Adesso siamo sul supporto principale di medio termine, 20000-19900 in caso di violazione in chiusura daily si andrebbe subito a testare i 19100 , le probabilita' di rottura ribassista sono alte.....
Mah, tu parli di probabilità..., per me non è una questione di probabilità, perchè io resto sempre della convinzione che tutto questo sia stabilito invece a tavolino di accordo tra le grosse banche. Sai benissimo che in questo sistema borsistico-finanziario le grosse banche guadagnano sia al rialzo del titolo ma probabilmente ancor di più con i ribassi e meglio ancora con i crolli del o dei titoli azionari.
Ora il punto è questo, fino a quanto può arrivare la loro avidità? Quanto rispetto hanno per i piccoli azionisti e per i piccoli investitori? Zero?
Sono o non sono consapevoli che continuando con questi giochi speculativi al ribasso alla fine azzerano anche l'economia interna di tutto il Paese e quindi di tutto il sistema?
I valori dei titoli azionari bancari italiani sono attualmente ridicoli.
Ci ricordiamo tutti che anni sono stati il 2008 e il 2009.
Pil 2008 -1%
Pil 2009 -5%
Pil 2010 +1%
Il Pil è un indice un pò discutibile, ma per il momento resta ancora quello più significativo e più importante.
Quindi a mio parere nel 2010, sono ricominciati in maniera massiccia a livello europeo ed internazionale purtroppo i giochi speculativi ribassisti di questi grossi banchieri tirando continuamente in ballo il fenomeno PIGS o PIIGS. Ieri hanno tirato in ballo nuovamente il Portogallo, ma la Borsa della Spagna ha reagito quasi con indifferenza (è quella che ha la stragrande maggioranza dei crediti verso il Portogallo) mentre quella italiana praticamente è crollata. Molto credibili quindi....
Da qualche mese poi sembra che tutti si siano dimenticatii di come sono messi finanziariamente gli USA complessivamente e i suoi Stati singolarmente, vedi la California, il Texas, l'Arizona, ecc.ecc.

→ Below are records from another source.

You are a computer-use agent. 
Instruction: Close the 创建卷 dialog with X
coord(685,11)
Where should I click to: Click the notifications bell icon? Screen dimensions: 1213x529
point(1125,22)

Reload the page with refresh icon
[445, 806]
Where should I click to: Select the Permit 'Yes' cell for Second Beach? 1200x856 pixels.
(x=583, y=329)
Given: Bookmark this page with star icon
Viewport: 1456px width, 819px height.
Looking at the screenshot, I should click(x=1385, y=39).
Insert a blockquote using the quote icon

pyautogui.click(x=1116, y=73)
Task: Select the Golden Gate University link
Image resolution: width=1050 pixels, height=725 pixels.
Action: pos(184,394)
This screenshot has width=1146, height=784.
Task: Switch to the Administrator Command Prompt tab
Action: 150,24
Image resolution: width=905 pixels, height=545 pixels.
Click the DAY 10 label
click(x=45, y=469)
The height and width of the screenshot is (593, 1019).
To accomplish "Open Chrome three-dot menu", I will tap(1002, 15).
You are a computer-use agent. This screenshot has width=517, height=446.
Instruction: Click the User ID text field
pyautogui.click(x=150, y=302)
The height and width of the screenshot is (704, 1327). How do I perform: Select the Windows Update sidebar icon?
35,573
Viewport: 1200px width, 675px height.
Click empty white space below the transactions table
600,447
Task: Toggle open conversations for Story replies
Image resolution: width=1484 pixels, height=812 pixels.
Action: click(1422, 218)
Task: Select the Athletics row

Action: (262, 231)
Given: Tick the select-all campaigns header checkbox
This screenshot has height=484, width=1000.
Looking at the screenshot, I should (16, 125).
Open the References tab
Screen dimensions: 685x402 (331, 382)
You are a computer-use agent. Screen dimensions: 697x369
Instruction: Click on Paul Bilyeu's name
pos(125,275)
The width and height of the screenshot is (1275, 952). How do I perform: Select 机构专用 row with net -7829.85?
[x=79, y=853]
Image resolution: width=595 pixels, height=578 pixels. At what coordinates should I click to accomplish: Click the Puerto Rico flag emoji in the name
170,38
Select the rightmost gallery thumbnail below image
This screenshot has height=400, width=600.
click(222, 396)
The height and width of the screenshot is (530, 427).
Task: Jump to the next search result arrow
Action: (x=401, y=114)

Se c'è un paese che cammina sull'orlo del default, questi sono gli USA. Con un rapporto debito/pil crescito del 22% nel 2009, con un rapporto deficit/pil pari al 12% nel 2010, lo stesso della Grecia, con un indebitamento dei privati talmente elevato da far salire la percetuale del debito complessivo pubblico e privato sul pil al 300%, sono un paese con il destino compromesso. Eppure le agenzie di rating confermano la tripla A con outlook stabile. Lo fecero anche per i mutui subprime.
Non dovrebbe essere certo credibile un Paese in cui i cittadini vivono giornalmente solo con le carte di credito. E invece tutti, anche in Europa, sembrano crederci e dar ancora fiducia, è sufficente avere una o più agenzie bancarie di rating conosciute nel mondo, a quanto pare.